You’ve probably figured that raspberries are one of my favorite fruit; since I have many recipes on the blog using them. I had to squeak in one more recipe before summer ends. I’ve been hanging onto this recipe from Cook’s Illustrated for a while now, but I tweaked the recipe slightly by using seedless jam instead as I can’t stand a ton of seeds in my filling. I also added a bit of cinnamon-I also do that when I make raspberry linzer tart as I find it adds a nice back note of warmth to the flavor. The third change I made is by using walnuts instead of pecans; so use pecans if you like. The bars are best served the day they are made as the crust and topping remain crunchy. They will soften the following day; but they are still delicious. Store in an airtight container.
Raspberry Streusel Bars
recipe: adapted from Cook’s Illustrated
yield: 24 (2 inch squares) more if cutting into smaller bar shape.

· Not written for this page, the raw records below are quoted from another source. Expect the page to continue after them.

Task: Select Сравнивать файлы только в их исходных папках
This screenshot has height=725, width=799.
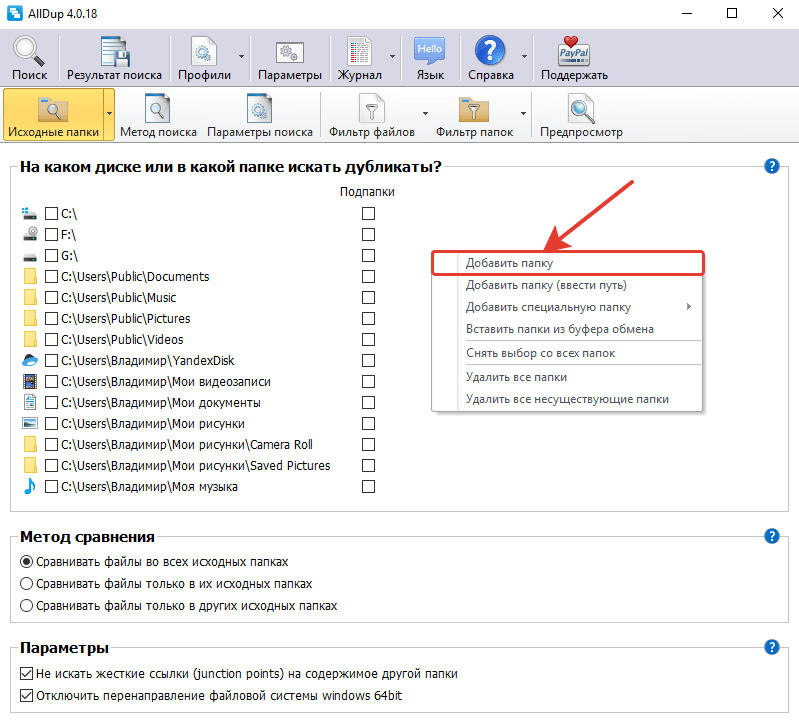Action: 26,583
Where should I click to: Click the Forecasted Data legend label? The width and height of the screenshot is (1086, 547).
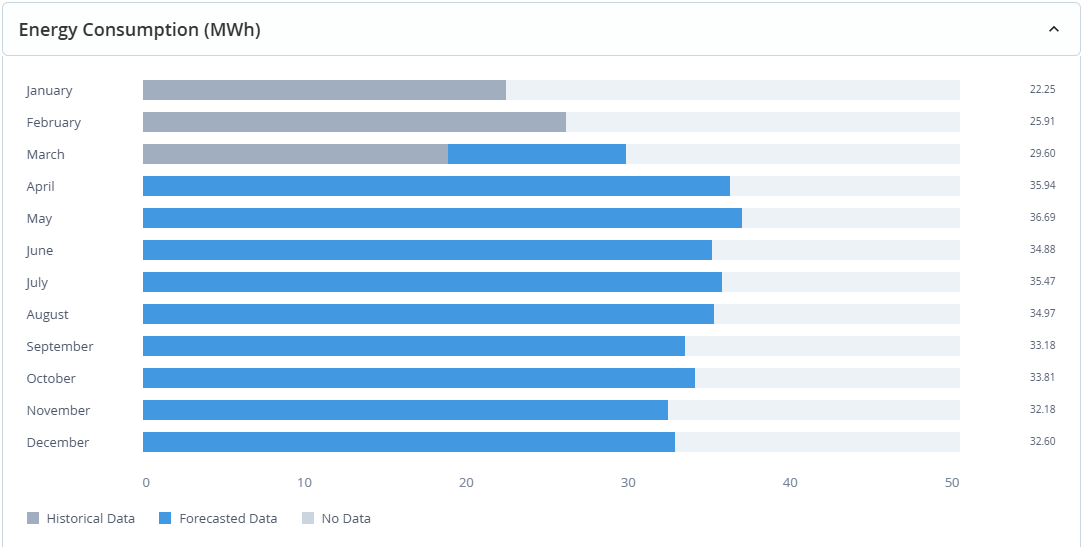(228, 518)
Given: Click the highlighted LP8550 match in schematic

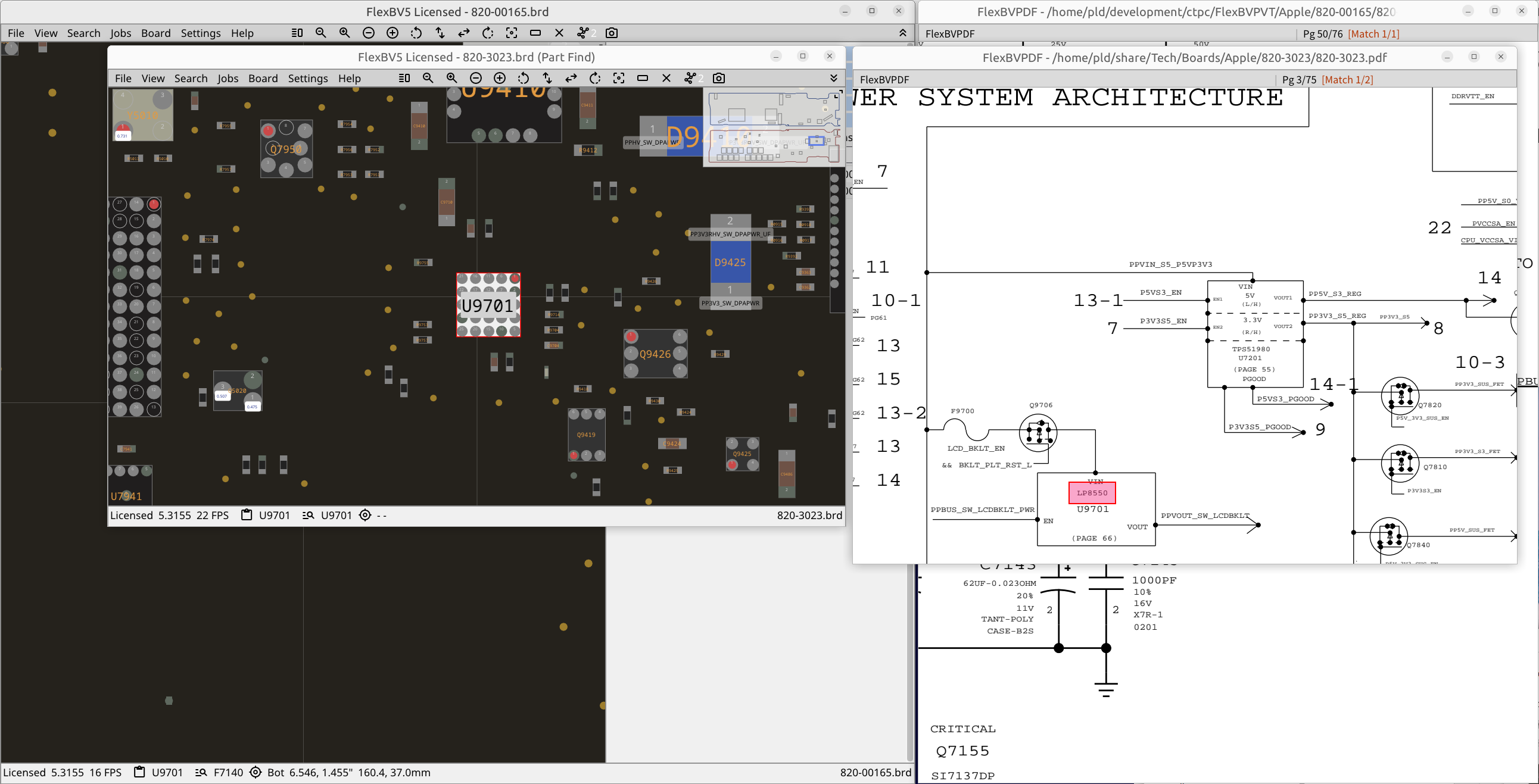Looking at the screenshot, I should coord(1092,493).
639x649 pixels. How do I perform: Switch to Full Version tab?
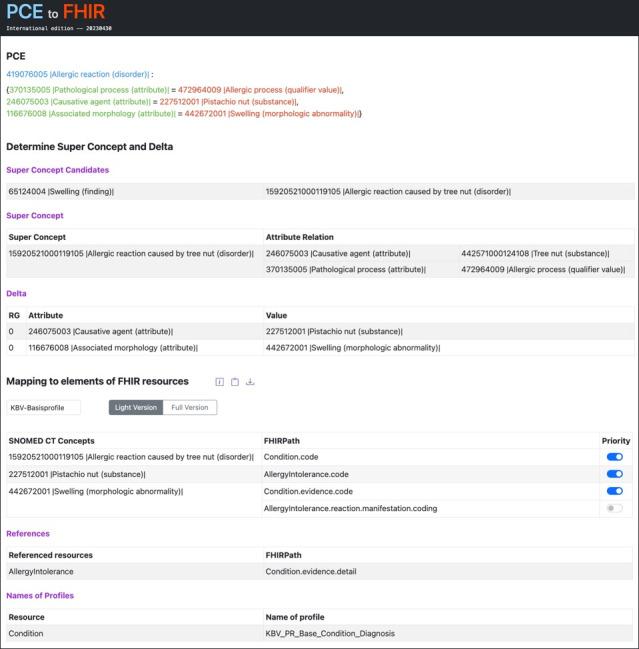coord(190,408)
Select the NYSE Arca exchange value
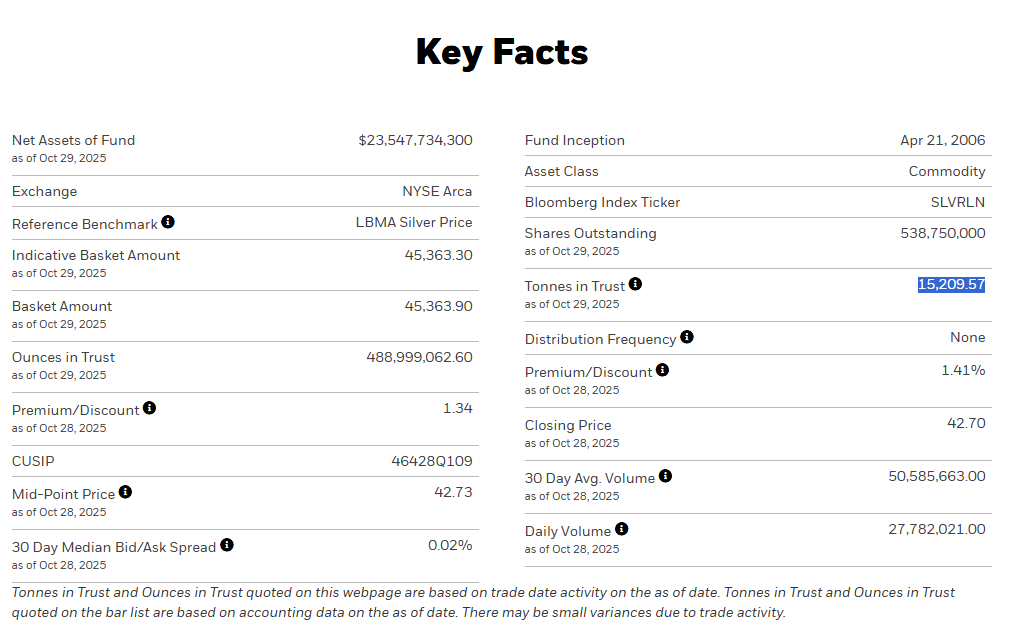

2 1/2 Cups all-purpose flour
2/3 C sugar
1/2 tsp. salt
2 sticks (1 Cup) + 2 Tbsp. unsalted softened butter, divided
1/4 C packed brown sugar
1/2 C rolled “old-fashioned” oats
1/2 C finely chopped walnuts
3/4 C seedless raspberry preserves
3/4 C fresh raspberries
1 Tbsp. fresh lemon juice
1/2 tsp. cinnamon
1. Preheat oven to 375° F with rack in middle position. Line a 9×13 inch pan with aluminum foil; both sides allowing about 2 inches overhand on all sides. Spray foil with baking spray.
2. In stand mixer mix flour, sugar, and salt a few seconds to combine. With machine running add the 16 tablespoons of butter; one piece at a time on low speed until mixture resembles damp sand. Measure 1 1/4 Cups of the flour mixture into a medium bowl and set aside; distribute remaining flour mixture into bottom of prepared pan and press evenly into bottom of pan. Bake until edges begin to brown; about 14-16 minutes.
3. To make streusel; while crust is baking, add brown sugar, oats, and nuts to reserved flour mixture; toss to combine. Work in remaining 2 tablespoons of butter with a fork and set aside.
4. Combine preserves, raspberries, lemon juice and cinnamon in a small bowl; mash with fork until combined but some berry pieces remain.
5. Spread filling over hot crust and spread evenly using a small offset spatula. Sprinkle the streusel over topping; DO NOT press streusel into filling. Return pan to the oven and bake for about 22-23 minutes until filling is bubbling and topping is golden brown. Cool to room temp on a wire rack; about 1-2 hours.
6. Remove foil sling from pan by lifting with extensions. Use serrated knife to cut into squares or bars.